Recommendation Systems
Recommendation systems (also called recommender systems) are AI algorithms that predict and surface content, products, or connections a user is likely to find relevant. They are among the most commercially impactful applications of machine learning, driving an estimated 35% of Amazon's revenue, 80% of Netflix viewing, and virtually all content surfaced on TikTok, YouTube, Spotify, and social media feeds.
Three fundamental approaches power recommendation systems. Collaborative filtering identifies patterns among users: "people who liked X also liked Y." It requires no understanding of the content itself, only behavioral signals (views, purchases, ratings). Content-based filtering analyzes item attributes (genre, keywords, features) and recommends items similar to what a user has previously engaged with. Hybrid approaches combine both, and modern systems use deep learning to model complex, non-linear relationships between users and items.

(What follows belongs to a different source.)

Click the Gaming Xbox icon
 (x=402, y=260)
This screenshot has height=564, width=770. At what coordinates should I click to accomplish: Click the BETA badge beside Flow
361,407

Modern recommendation systems are sophisticated multi-stage pipelines. Candidate generation narrows millions of possible items to a few hundred candidates using fast, approximate methods. Ranking scores candidates using detailed models that consider user history, context (time, device, location), and item features. Re-ranking applies business logic and diversity constraints to produce the final ordered list. Each stage uses different model architectures optimized for its constraints.

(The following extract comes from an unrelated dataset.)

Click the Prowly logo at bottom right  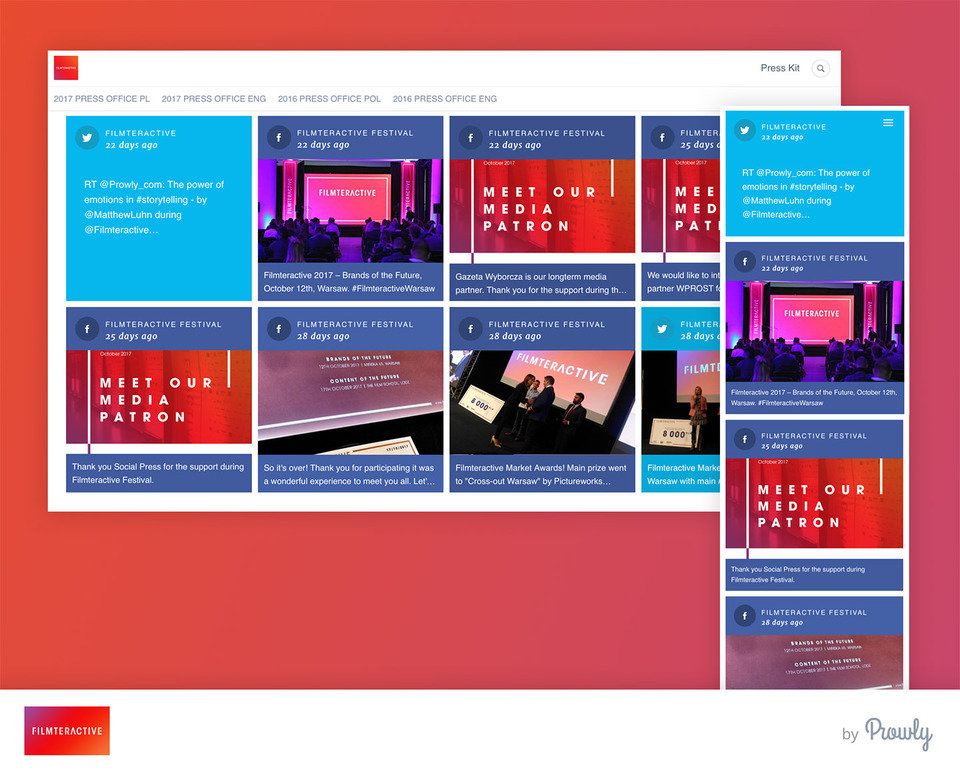(x=898, y=734)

The intersection with LLMs is reshaping recommendations. Traditional systems operate on behavioral signals (clicks, purchases); LLMs can understand semantic meaning, enabling recommendations based on natural language descriptions of preferences. The shift from keyword-based search to conversational discovery — central to Generative Engine Optimization — transforms how recommendations are delivered. Instead of a ranked list, an LLM can explain why it recommends something and engage in dialogue to refine suggestions.
The attention economy implications are profound. Recommendation algorithms determine what billions of people see, read, watch, and buy. They shape public discourse, cultural consumption, and commercial outcomes. The optimization target matters enormously: systems optimized for engagement can amplify sensational or divisive content, while those optimized for user satisfaction may produce healthier outcomes. This is a central concern in AI governance and content moderation.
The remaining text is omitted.